= 문서 발췌 =
___

Cloudera CDH/CDP 및 Hadoop EcoSystem, Semantic IoT등의 개발/운영 기술을 정리합니다. gooper@gooper.com로 문의 주세요.
0. Spark, Scala, Pip, Python, Hadoop, Jupyter등은 이미 설치되어 있다고 가정한다.
1. 환경변수 설정
sudo vi /etc/profile
export $SPARK_HOME=$HOME/spark
2. 수정된 환경변수값 반영
sudo source /etc/profile
3. toree설치
sudo pip install toree
sudo jupyter toree install --spark_home=$SPARK_HOME --interpreters=Scala,PySpark,SparkR,SQL
4. browser에서 확인
https://gsda4:8888/
5. jupyter kernal목록 확인(jupyter kernelspec list)
/usr/local/lib/python2.7/dist-packages/jupyter_client/session.py:48: VisibleDeprecationWarning: zmq.eventloop.minitornado is deprecated in pyzmq 14.0 and will be removed.
Install tornado itself to use zmq with the tornado IOLoop.
from zmq.eventloop.ioloop import IOLoop
[ListKernelSpecs] WARNING | Native kernel (python2) is not available
[ListKernelSpecs] WARNING | Native kernel (python2) is not available
Available kernels:
apache_toree_pyspark /usr/local/share/jupyter/kernels/apache_toree_pyspark
apache_toree_scala /usr/local/share/jupyter/kernels/apache_toree_scala
apache_toree_sparkr /usr/local/share/jupyter/kernels/apache_toree_sparkr
apache_toree_sql /usr/local/share/jupyter/kernels/apache_toree_sql
python3 /usr/local/share/jupyter/kernels/python3

___

= 제공 자료 =

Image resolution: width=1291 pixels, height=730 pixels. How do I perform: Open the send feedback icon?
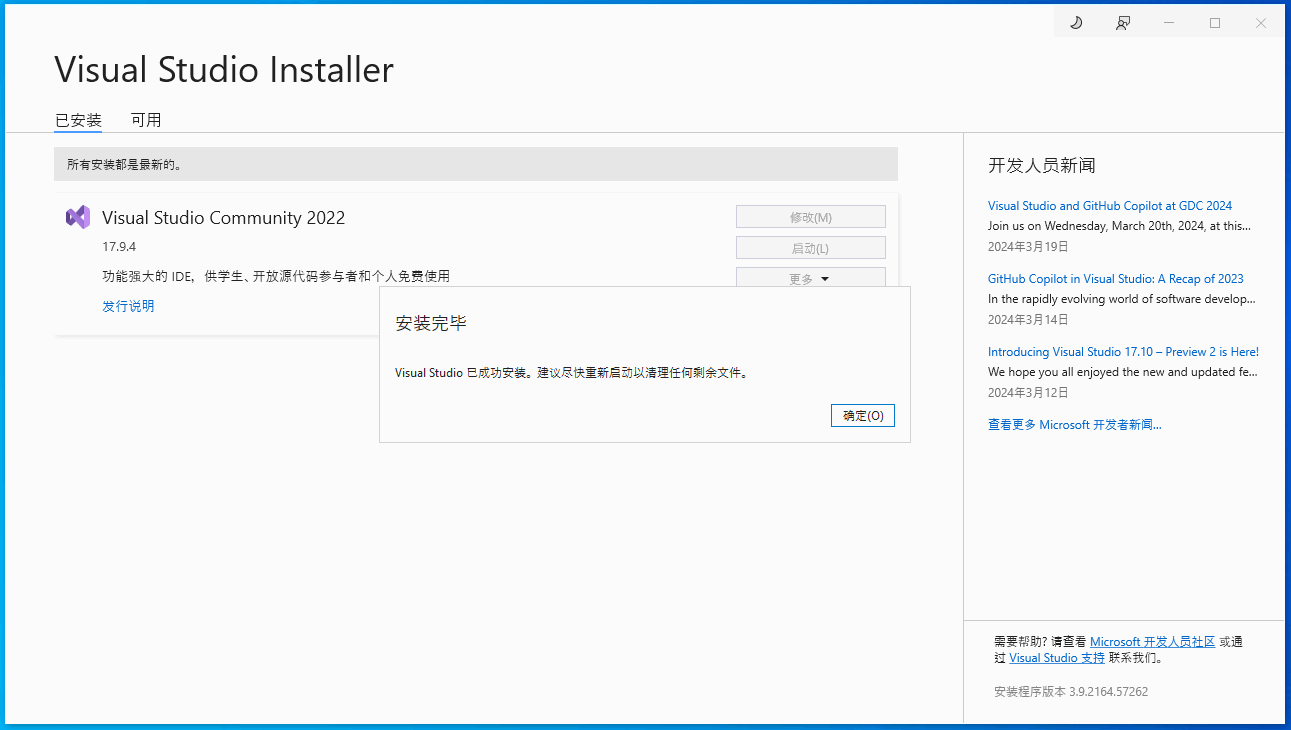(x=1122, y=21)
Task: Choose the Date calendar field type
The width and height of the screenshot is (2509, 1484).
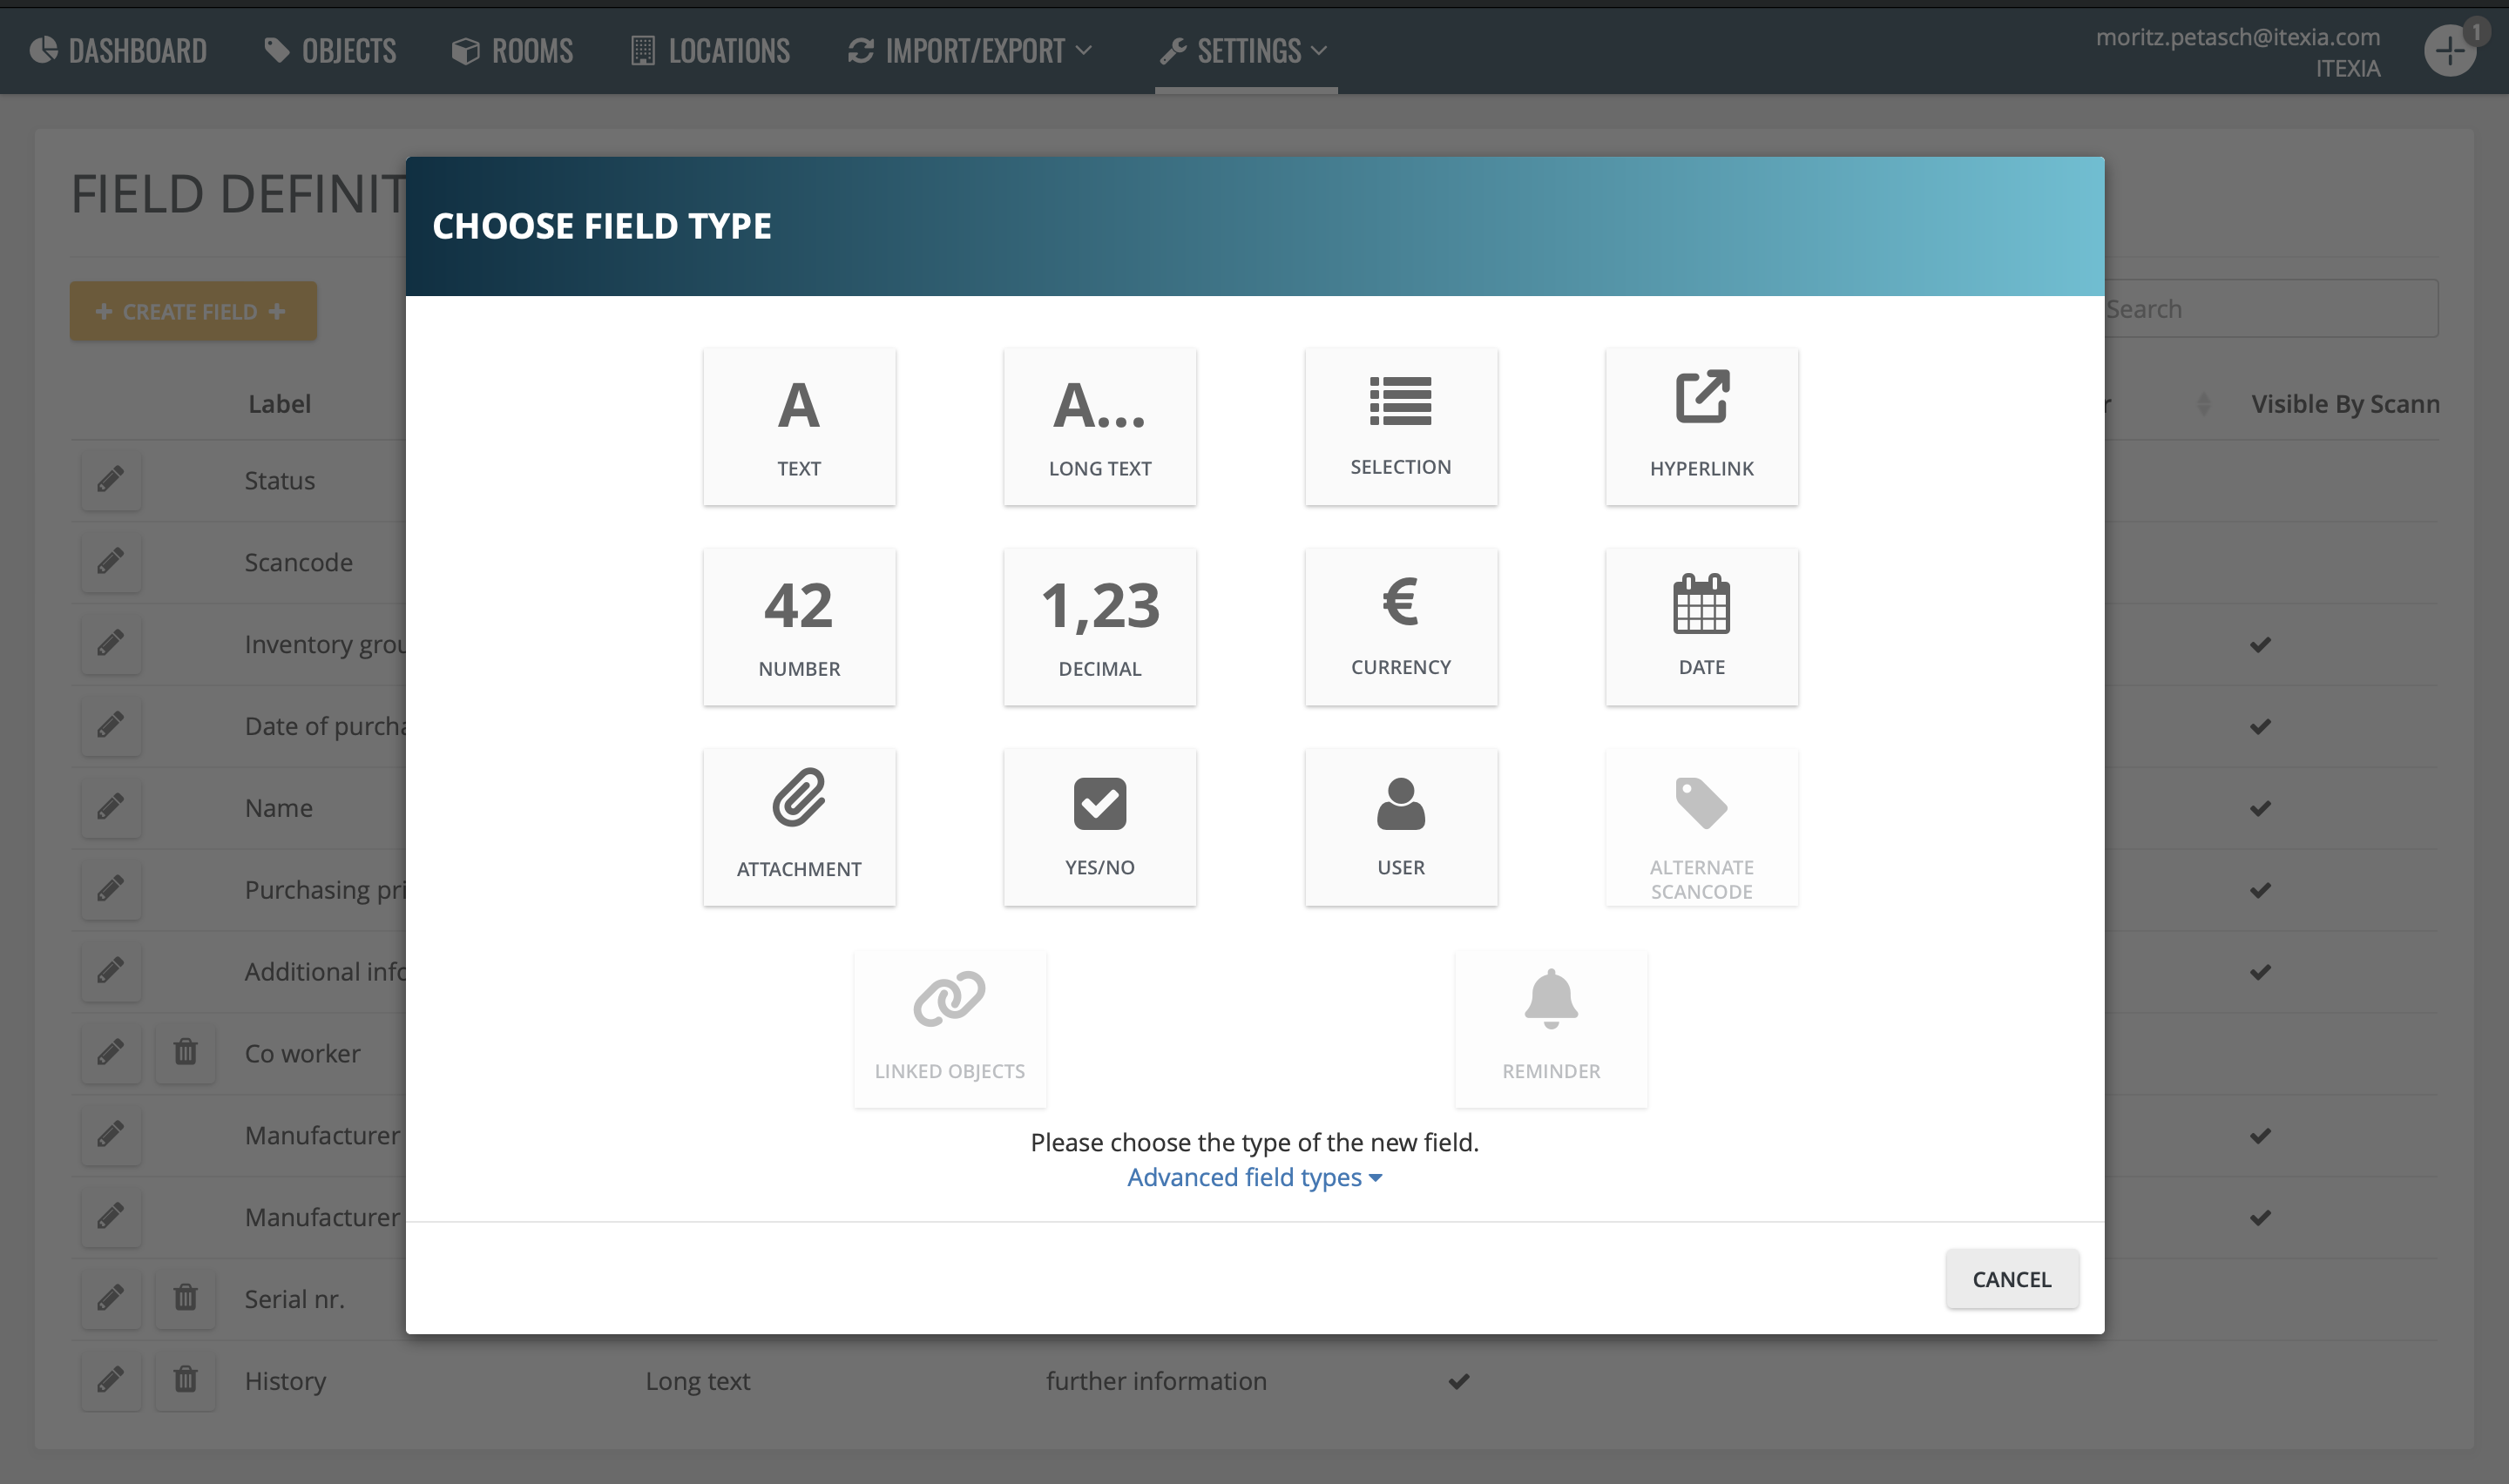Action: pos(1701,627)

___

= 과제 지시 =
위 Toree 설치 안내를 두 문장으로 요약하세요. 이 자료는 다른 출처에서 가져온 것입니다.

= 과제 답안 =
Spark, Scala, Pip, Python, Hadoop, Jupyter가 이미 설치되어 있다는 가정 아래, /etc/profile에 SPARK_HOME 환경변수를 설정해 반영한 뒤 pip으로 toree를 설치하고 jupyter toree install 명령으로 Scala, PySpark, SparkR, SQL 인터프리터를 등록한다. 이후 브라우저에서 확인하고 jupyter kernelspec list로 커널 목록을 보면 apache_toree_pyspark, apache_toree_scala, apache_toree_sparkr, apache_toree_sql, python3 커널이 나타난다.